Verdacht auf Munitionsaltlasten

von Redaktion

Straßensperrung auf der TS46 in Waldstück bei Sondermoning

Chieming – Zwischen Sondermoning und der Staatsstraße 2096 bleibt es Mitte September für rund zwei Wochen still: Weder Autos noch Radfahrer oder Spaziergänger dürfen die Kreisstraße TS46 und das angrenzende Waldgebiet betreten. Grund ist eine aufwendige Untersuchung, die das Wasserwirtschaftsamt Traunstein in Auftrag gegeben hat – durchgeführt von einer Spezialfirma, die sich auf militärische Altlasten spezialisiert hat.

Kriegsreste im
Boden vermutet

Das Verbot gilt bis zum 26. September und umfasst nicht nur die Straße, sondern auch den Wald beiderseits des Abschnitts. Hintergrund ist ein ehemaliger Sprengplatz, auf dem in der Nachkriegszeit größere Mengen an Munition unschädlich gemacht wurden. Dass dabei nicht alles restlos explodierte, ist heute ein Problem – denn im Boden könnten immer noch Blindgänger und Reste von Sprengstoffen liegen.

Im Amtsblatt begründet das Landratsamt die Maßnahme mit möglichen Risiken für die öffentliche Sicherheit. Zum einen bestehe die Gefahr, dass bei Erdarbeiten nicht detonierte Munition zur Explosion gebracht wird – gefunden wurden dort in der Vergangenheit Kampfmittel bis hin zu 250 Kilogramm schweren Bomben. Zum anderen könnten Sprengstoffreste über den Boden ins Grundwasser gelangen. Fachleute sprechen in diesem Zusammenhang vom „Wirkungspfad Boden-Grundwasser“.

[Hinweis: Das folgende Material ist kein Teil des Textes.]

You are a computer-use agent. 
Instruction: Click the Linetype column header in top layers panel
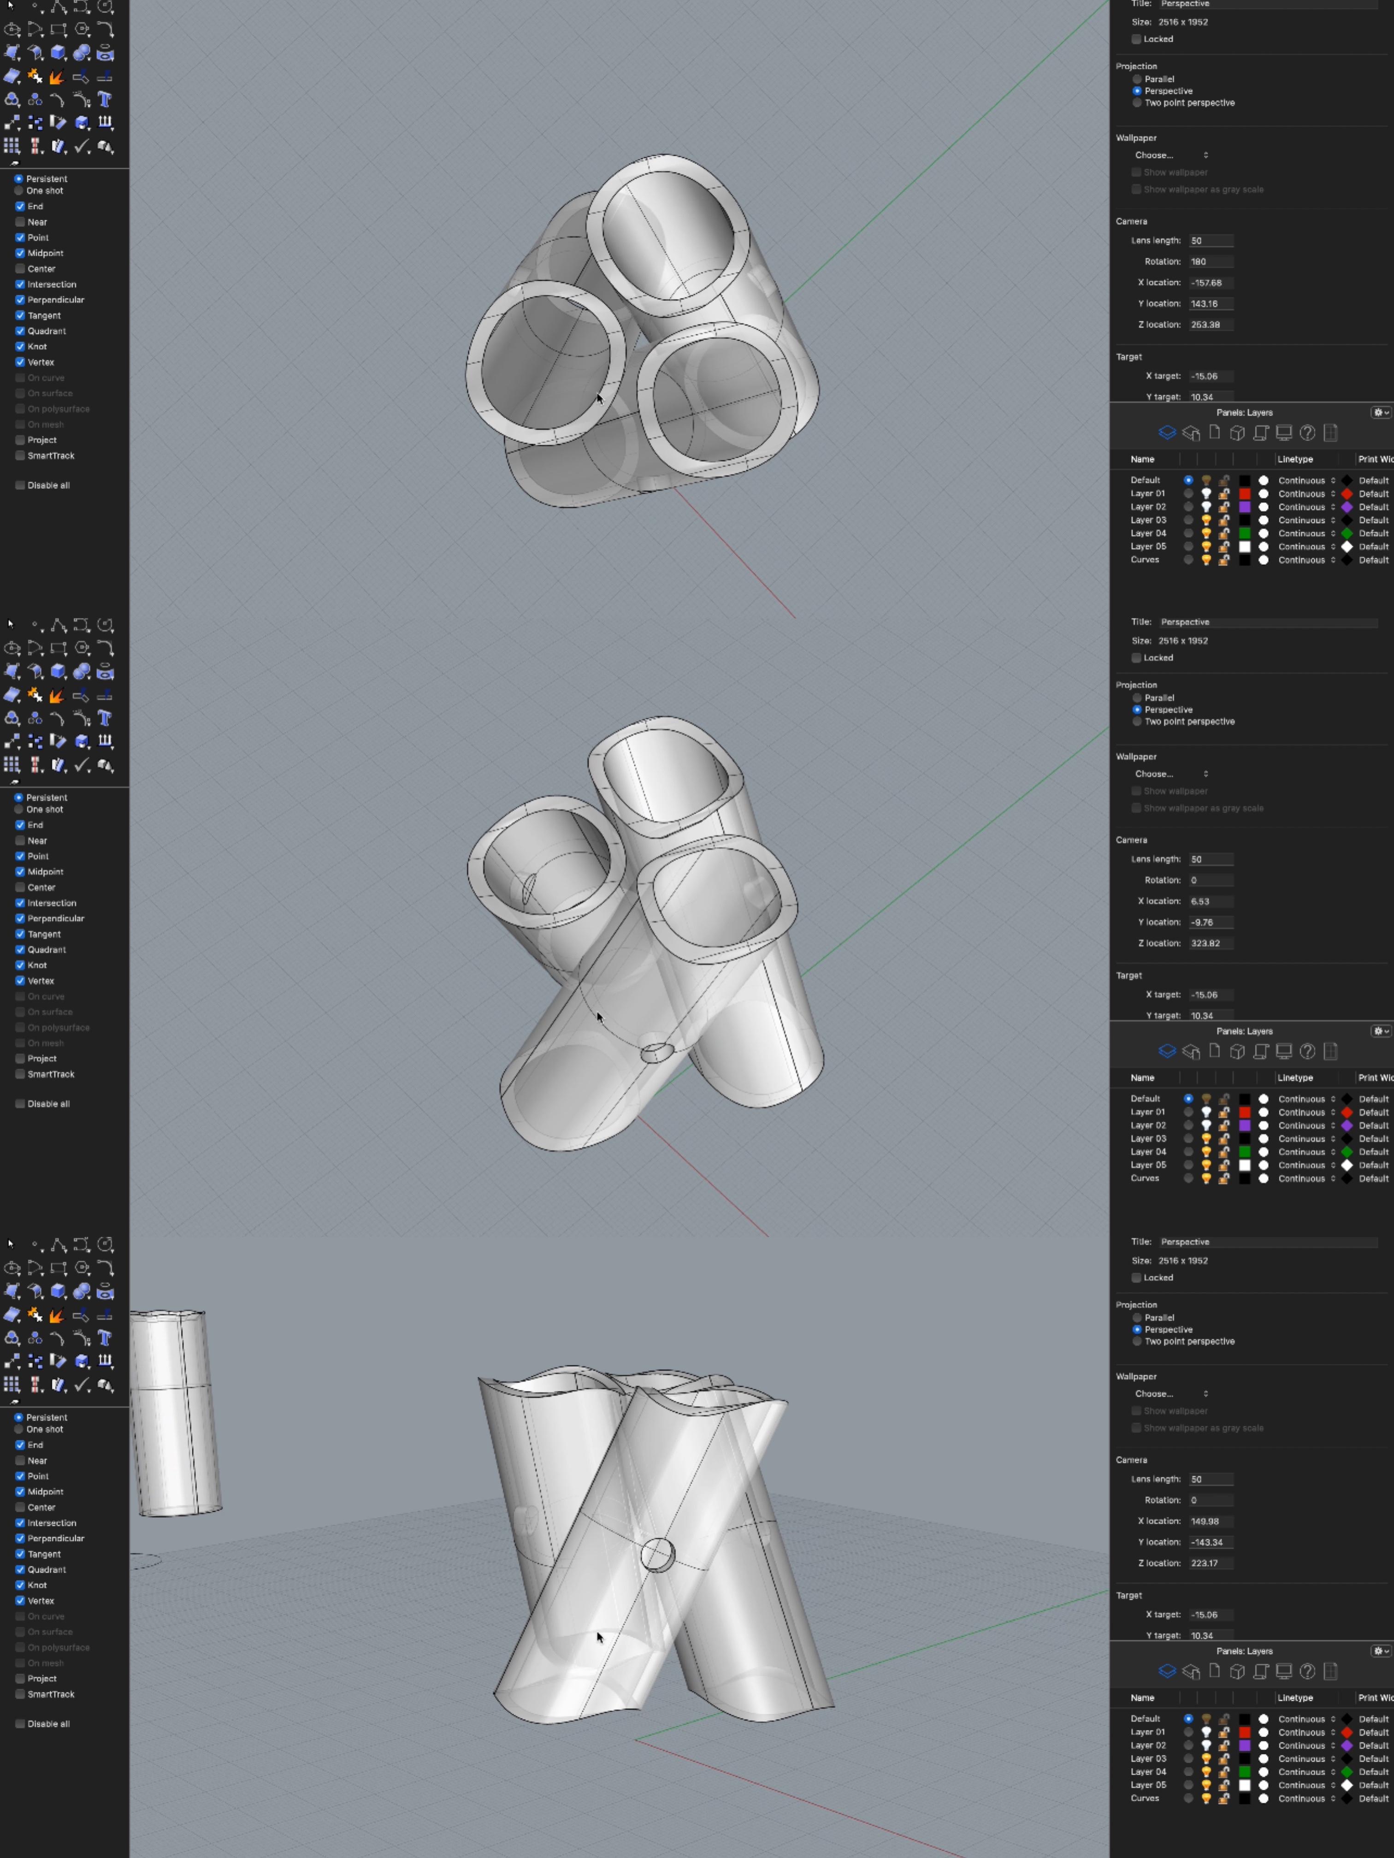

Auf Nachfrage der Chiemgau-Zeitung erklärt das Landratsamt, dass es keinen akuten Vorfall gegeben habe. Vielmehr sei es eine geplante Maßnahme: „Das Wasserwirtschaftsamt Traunstein hat eine sogenannte orientierende Untersuchung in Auftrag gegeben. Ziel ist es, mögliche Gefährdungen für Boden und Grundwasser auszuschließen oder zu bestätigen.“

Damit die Experten der Firma IBH Weimar – Militärische Rüstungsaltlasten GmbH ihrer Arbeit nachgehen können, werden einige der alten Sprengtrichter geöffnet. Mit Baggern wird der Oberboden abgetragen und untersucht. Dazu müssen auch einzelne Bäume gefällt werden. Sollte dabei tatsächlich Munition gefunden werden, können die Spezialisten die Funde sichern und abtransportieren.

Die Arbeiten sind heikel: „Im Falle einer Explosion durch die Untersuchungen könnte ein großer Schaden entstehen“, heißt es im Amtsblatt. Deshalb gilt für die Dauer der Maßnahmen ein striktes Betretungs- und Befahrungsverbot. Nur die eingesetzten Fachkräfte sowie Behörden dürfen den Bereich betreten.

Dass im Landkreis Traunstein noch immer Überreste aus dem Zweiten Weltkrieg schlummern, ist kein Geheimnis. Wie das Landratsamt erklärt, gibt es – wie in vielen Regionen – mehrere bekannte Flächen, auf denen nach 1945 Munition vernichtet oder abgelagert wurde. „Diese Bereiche sind den Fachbehörden in der Regel bekannt und werden in Zusammenarbeit mit den zuständigen Stellen bewertet. Wo konkrete Hinweise auf Gefahren bestehen, werden Maßnahmen eingeleitet“, so Pressesprecher Michael Reithmeier.

„Gefahr für Leben
und Gesundheit“

Das Landratsamt betont, dass es sich bei der Verfügung nicht um eine reine Vorsichtsmaßnahme handelt, sondern um eine notwendige Gefahrenabwehr. In der Allgemeinverfügung wird von einer „dringenden Gefahr für Leben und Gesundheit von Menschen“ gesprochen. Demnach überwiegt das öffentliche Interesse an der Sicherheit gegenüber den Einschränkungen für Verkehrsteilnehmer, Anwohner oder Waldbesucher.

Bis Ende September soll die Untersuchung abgeschlossen sein. Ob danach weitere Maßnahmen notwendig sind, hängt von den Ergebnissen ab – beispielsweise, ob Rückstände von Sprengstoffen im Boden festgestellt werden. Sollte sich der Verdacht erhärten, könnten weitere Maßnahmen notwendig sein.